++++ Articolo

In Italia la ragione per la quale gli artisti, non sempre sono riconosciuti a livello internazionale è proprio per la mancanza di adeguati spazi istituzionali e di una politica culturale sull’arte… Tuttavia lasciare questo “BEL Paese” è difficile.


Il bianco è l’intervallo di Mallarmè, il silenzio di Manzoni, il vuoto di Malevic. Anche tu hai usato spesso questo non colore.  E’ una costante che perdura?
Una costante non direi, a volte è proprio il materiale che è acromatico come il sale, il tubo di plastica, l’incandescenza di una lampada. Nell’arte il colore bianco è un momento di sospensione che in qualche modo introduce la forma colore.


L’era delle grandi gallerie è tramontata. Come è successo all’estero, anche tu utilizzi il tuo studio, per esporre il tuo lavoro e come luogo di aggregazione?

++++++++

◆ **Le attività**
(a) Estrai dall'intervista, parola per parola, il passo che comincia con "L’era delle grandi" e prosegue fino a "luogo di aggregazione?".
(b) Nell'intervista, quali materiali acromatici vengono citati come esempio?
(c) Per favore, prosegui l'intervista sull'arte a partire dal punto in cui si interrompe.
Le voci riportate qui sotto non hanno alcun ruolo in questo lavoro.

++++ Elenco dati

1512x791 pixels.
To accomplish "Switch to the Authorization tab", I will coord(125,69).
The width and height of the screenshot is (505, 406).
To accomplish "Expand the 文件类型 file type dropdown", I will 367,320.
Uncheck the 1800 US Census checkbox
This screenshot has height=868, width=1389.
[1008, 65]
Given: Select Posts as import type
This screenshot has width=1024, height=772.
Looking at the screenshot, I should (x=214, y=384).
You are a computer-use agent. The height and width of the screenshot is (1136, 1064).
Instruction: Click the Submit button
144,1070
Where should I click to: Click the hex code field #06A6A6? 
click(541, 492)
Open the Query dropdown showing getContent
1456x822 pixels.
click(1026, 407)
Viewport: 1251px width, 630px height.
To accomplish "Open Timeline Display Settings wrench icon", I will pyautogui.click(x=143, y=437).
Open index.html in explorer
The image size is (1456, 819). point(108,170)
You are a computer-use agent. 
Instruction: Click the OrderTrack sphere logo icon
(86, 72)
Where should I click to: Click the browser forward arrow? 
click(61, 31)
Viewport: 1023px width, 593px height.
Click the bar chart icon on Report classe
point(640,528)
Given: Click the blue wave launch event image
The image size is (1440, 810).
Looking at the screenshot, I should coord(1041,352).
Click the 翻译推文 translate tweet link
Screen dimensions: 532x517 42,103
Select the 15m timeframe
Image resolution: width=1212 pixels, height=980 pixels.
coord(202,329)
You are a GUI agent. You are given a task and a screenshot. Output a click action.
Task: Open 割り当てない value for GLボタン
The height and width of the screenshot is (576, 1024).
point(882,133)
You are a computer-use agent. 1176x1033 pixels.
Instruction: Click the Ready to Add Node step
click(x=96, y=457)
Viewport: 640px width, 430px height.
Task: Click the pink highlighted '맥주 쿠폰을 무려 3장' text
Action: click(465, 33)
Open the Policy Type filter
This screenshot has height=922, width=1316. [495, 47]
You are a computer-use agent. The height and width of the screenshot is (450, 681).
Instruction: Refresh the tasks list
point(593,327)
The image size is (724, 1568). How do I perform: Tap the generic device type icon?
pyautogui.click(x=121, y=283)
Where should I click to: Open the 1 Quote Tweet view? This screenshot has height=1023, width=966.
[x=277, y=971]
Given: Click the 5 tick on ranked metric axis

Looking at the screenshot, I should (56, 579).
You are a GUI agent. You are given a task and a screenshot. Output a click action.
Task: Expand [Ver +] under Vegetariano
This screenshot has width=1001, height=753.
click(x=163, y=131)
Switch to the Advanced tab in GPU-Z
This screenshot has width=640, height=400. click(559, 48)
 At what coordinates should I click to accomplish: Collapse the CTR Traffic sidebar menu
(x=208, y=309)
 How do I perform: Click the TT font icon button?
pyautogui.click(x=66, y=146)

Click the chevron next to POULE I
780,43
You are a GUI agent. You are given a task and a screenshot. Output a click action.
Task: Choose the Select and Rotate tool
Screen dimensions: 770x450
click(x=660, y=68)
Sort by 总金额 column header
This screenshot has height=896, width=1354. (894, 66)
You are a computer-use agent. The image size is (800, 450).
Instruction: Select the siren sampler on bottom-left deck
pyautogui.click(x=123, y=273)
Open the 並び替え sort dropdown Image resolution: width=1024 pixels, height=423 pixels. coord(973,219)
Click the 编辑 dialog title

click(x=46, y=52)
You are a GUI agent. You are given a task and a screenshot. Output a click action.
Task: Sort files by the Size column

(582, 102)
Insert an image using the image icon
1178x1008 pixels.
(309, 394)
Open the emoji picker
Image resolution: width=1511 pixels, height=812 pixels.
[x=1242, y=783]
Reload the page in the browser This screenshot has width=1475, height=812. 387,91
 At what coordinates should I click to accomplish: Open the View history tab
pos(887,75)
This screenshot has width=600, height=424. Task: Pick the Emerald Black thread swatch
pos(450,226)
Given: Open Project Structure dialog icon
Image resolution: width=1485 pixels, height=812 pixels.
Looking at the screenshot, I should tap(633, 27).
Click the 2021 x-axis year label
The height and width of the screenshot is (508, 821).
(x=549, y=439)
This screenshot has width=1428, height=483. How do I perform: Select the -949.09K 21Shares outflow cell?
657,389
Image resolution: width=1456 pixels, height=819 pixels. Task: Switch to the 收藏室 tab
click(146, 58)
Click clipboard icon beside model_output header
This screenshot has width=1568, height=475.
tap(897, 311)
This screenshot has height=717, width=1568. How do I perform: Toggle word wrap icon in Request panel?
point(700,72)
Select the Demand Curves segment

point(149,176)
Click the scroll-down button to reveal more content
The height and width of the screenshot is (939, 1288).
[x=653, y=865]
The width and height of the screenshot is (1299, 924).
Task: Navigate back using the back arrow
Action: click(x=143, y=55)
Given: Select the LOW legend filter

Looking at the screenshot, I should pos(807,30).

++++++++

◆ **Risultati**
(a)
L’era delle grandi gallerie è tramontata. Come è successo all’estero, anche tu utilizzi il tuo studio, per esporre il tuo lavoro e come luogo di aggregazione?

(b) Il sale, il tubo di plastica e l'incandescenza di una lampada.

(c)
Lo studio è un luogo importante e fondamentale per l’artista ma può essere anche un luogo di incontro, conversazione per chi è interessato a conoscere ed entrare in una dimensione più autentica dell’esperienza e del fare dell’arte. Da questo punto di vista si può tramutare anche in uno spazio alternativo.


Progetti e sogni futuri? Altre collaborazioni con altri artisti, come quella con la pittrice Florencia Martinez?
Sì, certamente!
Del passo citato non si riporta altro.